Saved entries
--
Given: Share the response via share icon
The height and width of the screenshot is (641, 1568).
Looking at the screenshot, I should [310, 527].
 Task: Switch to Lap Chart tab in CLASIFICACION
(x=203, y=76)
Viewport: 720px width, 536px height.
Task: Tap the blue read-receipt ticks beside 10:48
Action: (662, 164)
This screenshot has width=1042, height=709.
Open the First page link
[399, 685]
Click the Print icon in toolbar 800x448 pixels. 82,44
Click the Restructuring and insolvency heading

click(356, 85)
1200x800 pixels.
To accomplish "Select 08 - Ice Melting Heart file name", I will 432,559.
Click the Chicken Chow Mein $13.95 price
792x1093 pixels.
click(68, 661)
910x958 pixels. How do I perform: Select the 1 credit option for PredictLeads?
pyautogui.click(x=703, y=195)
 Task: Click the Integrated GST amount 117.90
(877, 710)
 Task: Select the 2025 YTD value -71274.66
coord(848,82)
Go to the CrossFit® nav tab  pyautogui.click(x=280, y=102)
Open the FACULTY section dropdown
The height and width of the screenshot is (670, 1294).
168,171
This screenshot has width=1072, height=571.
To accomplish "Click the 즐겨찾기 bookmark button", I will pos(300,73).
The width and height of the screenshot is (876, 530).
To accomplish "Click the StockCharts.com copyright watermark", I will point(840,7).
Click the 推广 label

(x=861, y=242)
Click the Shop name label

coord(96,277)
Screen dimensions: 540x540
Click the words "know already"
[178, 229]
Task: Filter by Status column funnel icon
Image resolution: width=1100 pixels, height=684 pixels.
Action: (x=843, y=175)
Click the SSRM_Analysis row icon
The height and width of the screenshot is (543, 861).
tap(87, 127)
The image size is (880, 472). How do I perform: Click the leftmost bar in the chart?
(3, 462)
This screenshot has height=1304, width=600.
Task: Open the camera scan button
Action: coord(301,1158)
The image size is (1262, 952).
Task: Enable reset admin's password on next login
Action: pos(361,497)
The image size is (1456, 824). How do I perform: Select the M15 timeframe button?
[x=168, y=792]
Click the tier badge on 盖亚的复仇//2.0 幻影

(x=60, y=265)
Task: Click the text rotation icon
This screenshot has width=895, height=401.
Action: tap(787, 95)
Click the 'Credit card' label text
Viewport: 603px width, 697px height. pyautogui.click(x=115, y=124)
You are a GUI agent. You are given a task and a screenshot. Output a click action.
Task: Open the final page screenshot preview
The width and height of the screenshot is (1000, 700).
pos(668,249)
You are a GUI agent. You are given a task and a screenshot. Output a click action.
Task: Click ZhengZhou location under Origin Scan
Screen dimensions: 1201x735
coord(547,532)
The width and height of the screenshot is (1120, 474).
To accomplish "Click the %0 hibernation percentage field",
--
Please set down all of the records exactly.

Given: Share the response via share icon
The height and width of the screenshot is (641, 1568).
Looking at the screenshot, I should [310, 527].
 Task: Switch to Lap Chart tab in CLASIFICACION
(x=203, y=76)
Viewport: 720px width, 536px height.
Task: Tap the blue read-receipt ticks beside 10:48
Action: (662, 164)
This screenshot has width=1042, height=709.
Open the First page link
[399, 685]
Click the Print icon in toolbar 800x448 pixels. 82,44
Click the Restructuring and insolvency heading

click(356, 85)
1200x800 pixels.
To accomplish "Select 08 - Ice Melting Heart file name", I will 432,559.
Click the Chicken Chow Mein $13.95 price
792x1093 pixels.
click(68, 661)
910x958 pixels. How do I perform: Select the 1 credit option for PredictLeads?
pyautogui.click(x=703, y=195)
 Task: Click the Integrated GST amount 117.90
(877, 710)
 Task: Select the 2025 YTD value -71274.66
coord(848,82)
Go to the CrossFit® nav tab  pyautogui.click(x=280, y=102)
Open the FACULTY section dropdown
The height and width of the screenshot is (670, 1294).
168,171
This screenshot has width=1072, height=571.
To accomplish "Click the 즐겨찾기 bookmark button", I will pos(300,73).
The width and height of the screenshot is (876, 530).
To accomplish "Click the StockCharts.com copyright watermark", I will point(840,7).
Click the 推广 label

(x=861, y=242)
Click the Shop name label

coord(96,277)
Screen dimensions: 540x540
Click the words "know already"
[178, 229]
Task: Filter by Status column funnel icon
Image resolution: width=1100 pixels, height=684 pixels.
Action: (x=843, y=175)
Click the SSRM_Analysis row icon
The height and width of the screenshot is (543, 861).
tap(87, 127)
The image size is (880, 472). How do I perform: Click the leftmost bar in the chart?
(3, 462)
This screenshot has height=1304, width=600.
Task: Open the camera scan button
Action: coord(301,1158)
The image size is (1262, 952).
Task: Enable reset admin's password on next login
Action: pos(361,497)
The image size is (1456, 824). How do I perform: Select the M15 timeframe button?
[x=168, y=792]
Click the tier badge on 盖亚的复仇//2.0 幻影

(x=60, y=265)
Task: Click the text rotation icon
This screenshot has width=895, height=401.
Action: tap(787, 95)
Click the 'Credit card' label text
Viewport: 603px width, 697px height. pyautogui.click(x=115, y=124)
You are a GUI agent. You are given a task and a screenshot. Output a click action.
Task: Open the final page screenshot preview
The width and height of the screenshot is (1000, 700).
pos(668,249)
You are a GUI agent. You are given a task and a screenshot. Output a click action.
Task: Click ZhengZhou location under Origin Scan
Screen dimensions: 1201x735
coord(547,532)
The width and height of the screenshot is (1120, 474).
To accomplish "Click the %0 hibernation percentage field",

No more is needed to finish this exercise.